A compilation of Tolkien’s tales of Beren and Lúthien will be published next year, HarperCollins has announced.
Edited by Christopher Tolkien and illustrated by Alan Lee, Beren and Lúthien will bring together material scattered throughout the 12-volume History of Middle-earth series.
The earliest version of the tale of Beren and Lúthien was written in 1917, when Beren was an Elf not a Man and the equivalent of Sauron was a large evil cat.
The story underwent considerable revision throughout Tolkien’s life, and was reworked in both prose and poetry. The new book will demonstrate this evolution.
Beren and Lúthien will be published 100 years since Tolkien’s wife Edith danced for him in a small woodland glade filled with hemlocks in East Yorkshire, an event he later acknowledged was the inspiration for the meeting of the immortal Lúthien Tinúviel and the mortal Beren in the glades beside Esgalduin.
J.R.R. Tolkien’s Beren and Lúthien will be published on 4 May 2017.
From the publisher
Painstakingly restored from Tolkien’s manuscripts and presented for the first time as a fully continuous and standalone story, the epic tale of Beren and Lúthien will reunite fans of The Hobbit and The Lord of the Rings with Elves and Men, Dwarves and Orcs and the rich landscape and creatures unique to Tolkien’s Middle-earth.
The tale of Beren and Lúthien was, or became, an essential element in the evolution of The Silmarillion, the myths and legends of the First Age of the World conceived by J.R.R. Tolkien. Returning from France and the battle of the Somme at the end of 1916, he wrote the tale in the following year.

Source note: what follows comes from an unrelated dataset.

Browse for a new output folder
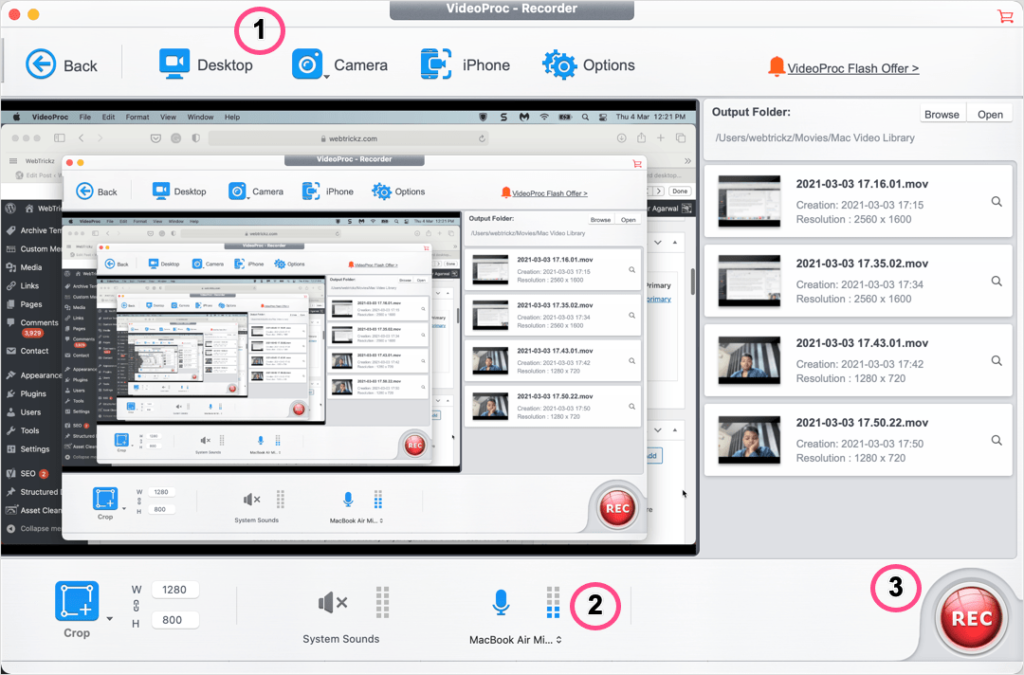Screen dimensions: 1024x675 tap(942, 113)
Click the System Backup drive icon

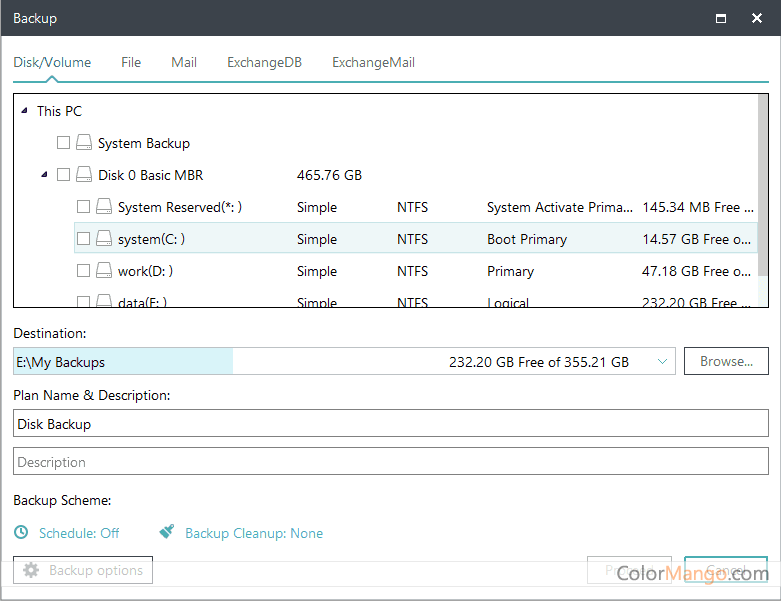84,143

Essential to the story, and never changed, is the fate that shadowed the love of Beren and Lúthien: for Beren was a mortal man, but Lúthien was an immortal Elf. Her father, a great Elvish lord, in deep opposition to Beren, imposed on him an impossible task that he must perform before he might wed Lúthien. This is the kernel of the legend; and it leads to the supremely heroic attempt of Beren and Lúthien together to rob the greatest of all evil beings, Melkor, called Morgoth, the Black Enemy, of a Silmaril.

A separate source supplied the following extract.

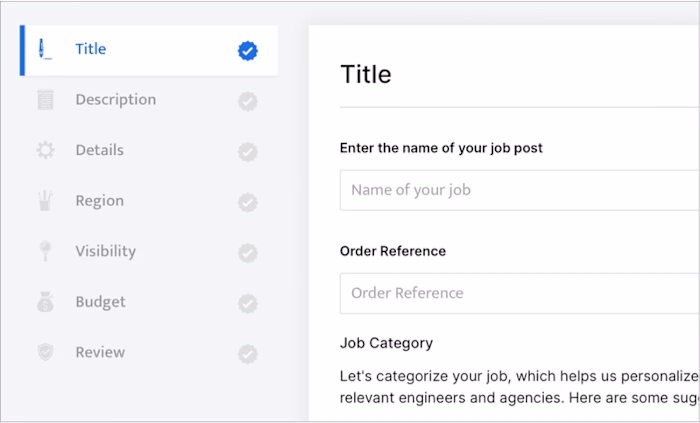Open the Description step
Screen dimensions: 700x423
click(115, 100)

In this book Christopher Tolkien has attempted to extract the story of Beren and Lúthien from the comprehensive work in which it was embedded; but that story was itself changing as it developed new associations within the larger history. To show something of the process whereby this legend of Middle-earth evolved over the years, he has told the story in his father’s own words by giving, first, its original form, and then passages in prose and verse from later texts that illustrate the narrative as it changed. Presented together for the first time, they reveal aspects of the story, both in event and in narrative immediacy, that were afterwards lost.